> **DATA**
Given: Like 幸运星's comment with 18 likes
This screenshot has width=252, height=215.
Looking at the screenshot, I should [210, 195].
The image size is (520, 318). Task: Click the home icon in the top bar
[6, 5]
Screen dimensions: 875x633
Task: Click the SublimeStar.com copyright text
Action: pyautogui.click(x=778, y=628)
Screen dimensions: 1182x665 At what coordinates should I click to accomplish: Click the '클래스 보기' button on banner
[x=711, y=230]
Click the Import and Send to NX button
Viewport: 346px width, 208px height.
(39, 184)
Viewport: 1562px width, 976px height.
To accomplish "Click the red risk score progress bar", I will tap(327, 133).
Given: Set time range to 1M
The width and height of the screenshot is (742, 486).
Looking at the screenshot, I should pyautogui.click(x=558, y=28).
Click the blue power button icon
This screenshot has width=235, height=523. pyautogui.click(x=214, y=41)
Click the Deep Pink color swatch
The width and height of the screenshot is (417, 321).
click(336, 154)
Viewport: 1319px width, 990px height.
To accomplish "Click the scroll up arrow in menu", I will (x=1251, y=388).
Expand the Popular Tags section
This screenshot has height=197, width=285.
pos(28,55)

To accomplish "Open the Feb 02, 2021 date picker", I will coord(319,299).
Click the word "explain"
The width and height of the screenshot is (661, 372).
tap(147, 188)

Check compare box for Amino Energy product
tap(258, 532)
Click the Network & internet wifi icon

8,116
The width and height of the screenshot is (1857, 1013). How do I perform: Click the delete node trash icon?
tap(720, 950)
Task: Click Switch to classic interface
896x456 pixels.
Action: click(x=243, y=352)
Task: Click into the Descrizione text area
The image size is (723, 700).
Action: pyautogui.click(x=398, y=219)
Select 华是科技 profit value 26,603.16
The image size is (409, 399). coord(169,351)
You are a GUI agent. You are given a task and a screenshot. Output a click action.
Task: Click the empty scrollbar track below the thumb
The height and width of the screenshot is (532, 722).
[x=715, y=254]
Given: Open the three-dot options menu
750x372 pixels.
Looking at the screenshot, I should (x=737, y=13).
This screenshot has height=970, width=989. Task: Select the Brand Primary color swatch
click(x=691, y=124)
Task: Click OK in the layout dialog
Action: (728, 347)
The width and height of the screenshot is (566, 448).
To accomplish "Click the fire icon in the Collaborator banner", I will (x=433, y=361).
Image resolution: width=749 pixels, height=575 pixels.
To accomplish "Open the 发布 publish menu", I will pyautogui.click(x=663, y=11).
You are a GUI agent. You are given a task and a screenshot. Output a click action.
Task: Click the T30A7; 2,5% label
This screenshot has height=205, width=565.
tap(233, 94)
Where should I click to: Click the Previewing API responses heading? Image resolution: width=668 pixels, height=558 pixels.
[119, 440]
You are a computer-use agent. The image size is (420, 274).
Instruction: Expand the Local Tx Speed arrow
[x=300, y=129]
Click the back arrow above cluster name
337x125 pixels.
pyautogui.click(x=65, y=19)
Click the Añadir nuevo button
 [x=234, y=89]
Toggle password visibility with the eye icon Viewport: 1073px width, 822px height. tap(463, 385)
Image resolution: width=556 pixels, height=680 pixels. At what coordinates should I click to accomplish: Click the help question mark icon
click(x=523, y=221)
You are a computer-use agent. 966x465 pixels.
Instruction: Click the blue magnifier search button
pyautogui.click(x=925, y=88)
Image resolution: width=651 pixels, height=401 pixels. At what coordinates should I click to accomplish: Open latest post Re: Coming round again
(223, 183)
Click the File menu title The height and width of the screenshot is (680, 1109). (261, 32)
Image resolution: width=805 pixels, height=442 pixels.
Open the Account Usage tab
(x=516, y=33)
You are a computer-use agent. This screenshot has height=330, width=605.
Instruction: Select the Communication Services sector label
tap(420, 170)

> **TASK PROMPT**
Reproduce all of the data exactly as given.

> **RESULT OF THIS EXERCISE**
Given: Like 幸运星's comment with 18 likes
This screenshot has width=252, height=215.
Looking at the screenshot, I should [210, 195].
The image size is (520, 318). Task: Click the home icon in the top bar
[6, 5]
Screen dimensions: 875x633
Task: Click the SublimeStar.com copyright text
Action: pyautogui.click(x=778, y=628)
Screen dimensions: 1182x665 At what coordinates should I click to accomplish: Click the '클래스 보기' button on banner
[x=711, y=230]
Click the Import and Send to NX button
Viewport: 346px width, 208px height.
(39, 184)
Viewport: 1562px width, 976px height.
To accomplish "Click the red risk score progress bar", I will tap(327, 133).
Given: Set time range to 1M
The width and height of the screenshot is (742, 486).
Looking at the screenshot, I should pyautogui.click(x=558, y=28).
Click the blue power button icon
This screenshot has width=235, height=523. pyautogui.click(x=214, y=41)
Click the Deep Pink color swatch
The width and height of the screenshot is (417, 321).
click(336, 154)
Viewport: 1319px width, 990px height.
To accomplish "Click the scroll up arrow in menu", I will (x=1251, y=388).
Expand the Popular Tags section
This screenshot has height=197, width=285.
pos(28,55)

To accomplish "Open the Feb 02, 2021 date picker", I will coord(319,299).
Click the word "explain"
The width and height of the screenshot is (661, 372).
tap(147, 188)

Check compare box for Amino Energy product
tap(258, 532)
Click the Network & internet wifi icon

8,116
The width and height of the screenshot is (1857, 1013). How do I perform: Click the delete node trash icon?
tap(720, 950)
Task: Click Switch to classic interface
896x456 pixels.
Action: click(x=243, y=352)
Task: Click into the Descrizione text area
The image size is (723, 700).
Action: pyautogui.click(x=398, y=219)
Select 华是科技 profit value 26,603.16
The image size is (409, 399). coord(169,351)
You are a GUI agent. You are given a task and a screenshot. Output a click action.
Task: Click the empty scrollbar track below the thumb
The height and width of the screenshot is (532, 722).
[x=715, y=254]
Given: Open the three-dot options menu
750x372 pixels.
Looking at the screenshot, I should (x=737, y=13).
This screenshot has height=970, width=989. Task: Select the Brand Primary color swatch
click(x=691, y=124)
Task: Click OK in the layout dialog
Action: (728, 347)
The width and height of the screenshot is (566, 448).
To accomplish "Click the fire icon in the Collaborator banner", I will (x=433, y=361).
Image resolution: width=749 pixels, height=575 pixels.
To accomplish "Open the 发布 publish menu", I will pyautogui.click(x=663, y=11).
You are a GUI agent. You are given a task and a screenshot. Output a click action.
Task: Click the T30A7; 2,5% label
This screenshot has height=205, width=565.
tap(233, 94)
Where should I click to: Click the Previewing API responses heading? Image resolution: width=668 pixels, height=558 pixels.
[119, 440]
You are a computer-use agent. The image size is (420, 274).
Instruction: Expand the Local Tx Speed arrow
[x=300, y=129]
Click the back arrow above cluster name
337x125 pixels.
pyautogui.click(x=65, y=19)
Click the Añadir nuevo button
 [x=234, y=89]
Toggle password visibility with the eye icon Viewport: 1073px width, 822px height. tap(463, 385)
Image resolution: width=556 pixels, height=680 pixels. At what coordinates should I click to accomplish: Click the help question mark icon
click(x=523, y=221)
You are a computer-use agent. 966x465 pixels.
Instruction: Click the blue magnifier search button
pyautogui.click(x=925, y=88)
Image resolution: width=651 pixels, height=401 pixels. At what coordinates should I click to accomplish: Open latest post Re: Coming round again
(223, 183)
Click the File menu title The height and width of the screenshot is (680, 1109). (261, 32)
Image resolution: width=805 pixels, height=442 pixels.
Open the Account Usage tab
(x=516, y=33)
You are a computer-use agent. This screenshot has height=330, width=605.
Instruction: Select the Communication Services sector label
tap(420, 170)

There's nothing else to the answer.